Long Islanders looking ahead to Labor Day weekend will also want to keep a close eye on the track of a tropical storm that’s now in the Gulf of Mexico.
Weekend weather conditions on the Island could be affected by Tropical Storm Hermine (pronounced her-MEEN), set to make landfall Thursday along the bend in Florida’s northwest coast.
As of Wednesday afternoon, there was “a one in three chance” for Long Island to experience direct or indirect impacts from the storm, said Gary Conte, a National Weather Service meteorologist based in Upton.
Forecasters have been “receiving more and more signals” through computer models that Long Island could experience some impacts, which could include “tropical storm-force winds and or heavy rain” from late day Saturday through early Monday, he said. There’s also a potential for flooding, storm surge and beach erosion.
“As is normal with storms like this, there will probably be some changes in the forecast — but right now, a shift far enough out to sea to completely miss Long Island is not likely,” said Bill Korbel, News 12 meteorologist. “Not hurricane conditions, but not what we want to see on the Labor Day weekend.”
At the very least for Long Island, there’s high confidence in “dangerous rip currents and high surf” continuing at Atlantic-facing beaches through the weekend, Conte said.
The National Hurricane Center’s Wednesday update called for Hermine to continue its northeast path across Florida and Georgia, with expectations for it to head up to North Carolina by Friday into Saturday.
Indeed, the center’s late afternoon update shifted the track farther to the west, keeping the storm over land as it heads northeast — but that path is not set in stone, said Faye Barthold, also a weather service meteorologist in Upton. As further data come in, there could be different shifts, she said.

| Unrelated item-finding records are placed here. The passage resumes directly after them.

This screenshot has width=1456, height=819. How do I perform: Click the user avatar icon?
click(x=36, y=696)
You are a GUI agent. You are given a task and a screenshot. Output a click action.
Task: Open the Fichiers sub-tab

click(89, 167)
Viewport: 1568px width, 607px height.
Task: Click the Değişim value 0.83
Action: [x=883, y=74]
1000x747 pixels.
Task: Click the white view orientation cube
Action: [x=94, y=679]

If the center’s forecast “is even close to being accurate, we will see gusty winds and some heavy rain showers by Sunday,” Korbel said.
Expect the scenario to come into better focus as of Friday, Conte said.
Meanwhile, swells from Hurricane Gaston, which has stayed well out to sea, have resulted in high rip current risks this week at Atlantic-facing beaches.
As Gaston moves out of the picture, a tropical depression, well off the North Carolina coast on Wednesday, will keep the rip current danger going, Conte said, to be followed by Hermine — the “new player.”
If Saturday does turn out to be “beautiful, a sunny day,” he said, beachgoers are still strongly advised to stick close to lifeguards and heed their instructions.